AWS Cluster Autoscaler: Multiple options for estimating size of Mixed Instance ASGs

otterley commented 4 years ago

When encountering an EC2 Auto Scaling Group that contains a Mixed Instances Policy, the AWS controller for Cluster Autoscaler uses the first instance type in the policy for determining the size of the instance that the Auto Scaler will deliver when scaling out. In #2057 it was pointed out that if the estimation is too large, and the actual instance provisioned is smaller in some dimension than the first instance type in the list, that it is possible for the pending pod not to fit on it.

A simple solution to this problem, also noted in #2057, is to walk through the list of instance types and create a set of dimensions (cpu, memory, etc.) that is the minimum of each corresponding set of dimensions of each type.

One potential drawback of this approach is that it can cause CA to overestimate the number of instances to provision. For example, if the policy contains [c5.xlarge, c5.large], and the estimated node capacity is based on c5.large, then the CA could provision two c5.xlarge instances where only one is needed. This has a cost impact to the customer--albeit a temporary one because eventually the extra instance will be terminated for idleness.

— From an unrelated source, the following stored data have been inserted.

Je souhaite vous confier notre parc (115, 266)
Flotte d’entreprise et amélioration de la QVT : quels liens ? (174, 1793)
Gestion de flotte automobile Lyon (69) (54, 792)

We have an existing method to override the estimator by applying tags to the Auto Scaling Group. For example, by applying the tag k8s.io/cluster-autoscaler/node-template/resources/cpu or k8s.io/cluster-autoscaler/node-template/resources/memory, this will make the Auto Scaler use those values instead of relying on auto-discovery. This method does require that the cluster administrator remember to update them if they modify the Mixed Instances Policy to add a smaller instance type.

I think it makes sense to revisit the question of whether to change the existing estimation algorithm.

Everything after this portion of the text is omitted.